-------- Stored records

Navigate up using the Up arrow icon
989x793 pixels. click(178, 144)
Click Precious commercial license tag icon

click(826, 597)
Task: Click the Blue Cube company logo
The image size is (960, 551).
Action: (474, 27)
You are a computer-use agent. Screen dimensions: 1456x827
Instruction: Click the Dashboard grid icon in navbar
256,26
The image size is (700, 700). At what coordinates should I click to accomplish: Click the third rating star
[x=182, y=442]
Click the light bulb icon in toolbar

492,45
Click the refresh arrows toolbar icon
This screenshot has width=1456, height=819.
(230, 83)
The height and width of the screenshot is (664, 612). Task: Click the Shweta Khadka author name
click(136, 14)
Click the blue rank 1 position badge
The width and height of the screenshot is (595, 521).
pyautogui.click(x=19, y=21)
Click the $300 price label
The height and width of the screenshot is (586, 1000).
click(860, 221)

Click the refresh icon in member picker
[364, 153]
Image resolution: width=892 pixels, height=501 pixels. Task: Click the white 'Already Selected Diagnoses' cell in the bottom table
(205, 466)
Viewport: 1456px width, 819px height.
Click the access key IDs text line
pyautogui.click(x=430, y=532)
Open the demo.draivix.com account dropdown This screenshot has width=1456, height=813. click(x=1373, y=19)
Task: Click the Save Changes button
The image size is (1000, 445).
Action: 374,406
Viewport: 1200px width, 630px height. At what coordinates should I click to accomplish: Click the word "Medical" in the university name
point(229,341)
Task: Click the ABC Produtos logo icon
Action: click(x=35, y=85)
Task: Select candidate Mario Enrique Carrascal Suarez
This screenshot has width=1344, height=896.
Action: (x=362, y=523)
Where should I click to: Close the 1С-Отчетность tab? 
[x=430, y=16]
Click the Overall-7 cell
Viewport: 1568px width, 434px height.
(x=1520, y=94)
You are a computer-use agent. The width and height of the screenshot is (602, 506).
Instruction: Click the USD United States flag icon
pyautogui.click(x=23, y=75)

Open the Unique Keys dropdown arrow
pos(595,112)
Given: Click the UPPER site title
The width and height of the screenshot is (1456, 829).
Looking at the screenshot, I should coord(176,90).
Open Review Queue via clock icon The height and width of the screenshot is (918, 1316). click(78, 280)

----------------

**Written problem**
Turn every line of the material above into a numbered list, and leave out the blank lines.

**Written solution**
1. Navigate up using the Up arrow icon
2. 989x793 pixels. click(178, 144)
3. Click Precious commercial license tag icon
4. click(826, 597)
5. Task: Click the Blue Cube company logo
6. The image size is (960, 551).
7. Action: (474, 27)
8. You are a computer-use agent. Screen dimensions: 1456x827
9. Instruction: Click the Dashboard grid icon in navbar
10. 256,26
11. The image size is (700, 700). At what coordinates should I click to accomplish: Click the third rating star
12. [x=182, y=442]
13. Click the light bulb icon in toolbar
14. 492,45
15. Click the refresh arrows toolbar icon
16. This screenshot has width=1456, height=819.
17. (230, 83)
18. The height and width of the screenshot is (664, 612). Task: Click the Shweta Khadka author name
19. click(136, 14)
20. Click the blue rank 1 position badge
21. The width and height of the screenshot is (595, 521).
22. pyautogui.click(x=19, y=21)
23. Click the $300 price label
24. The height and width of the screenshot is (586, 1000).
25. click(860, 221)
26. Click the refresh icon in member picker
27. [364, 153]
28. Image resolution: width=892 pixels, height=501 pixels. Task: Click the white 'Already Selected Diagnoses' cell in the bottom table
29. (205, 466)
30. Viewport: 1456px width, 819px height.
31. Click the access key IDs text line
32. pyautogui.click(x=430, y=532)
33. Open the demo.draivix.com account dropdown This screenshot has width=1456, height=813. click(x=1373, y=19)
34. Task: Click the Save Changes button
35. The image size is (1000, 445).
36. Action: 374,406
37. Viewport: 1200px width, 630px height. At what coordinates should I click to accomplish: Click the word "Medical" in the university name
38. point(229,341)
39. Task: Click the ABC Produtos logo icon
40. Action: click(x=35, y=85)
41. Task: Select candidate Mario Enrique Carrascal Suarez
42. This screenshot has width=1344, height=896.
43. Action: (x=362, y=523)
44. Where should I click to: Close the 1С-Отчетность tab? 
45. [x=430, y=16]
46. Click the Overall-7 cell
47. Viewport: 1568px width, 434px height.
48. (x=1520, y=94)
49. You are a computer-use agent. The width and height of the screenshot is (602, 506).
50. Instruction: Click the USD United States flag icon
51. pyautogui.click(x=23, y=75)
52. Open the Unique Keys dropdown arrow
53. pos(595,112)
54. Given: Click the UPPER site title
55. The width and height of the screenshot is (1456, 829).
56. Looking at the screenshot, I should coord(176,90).
57. Open Review Queue via clock icon The height and width of the screenshot is (918, 1316). click(78, 280)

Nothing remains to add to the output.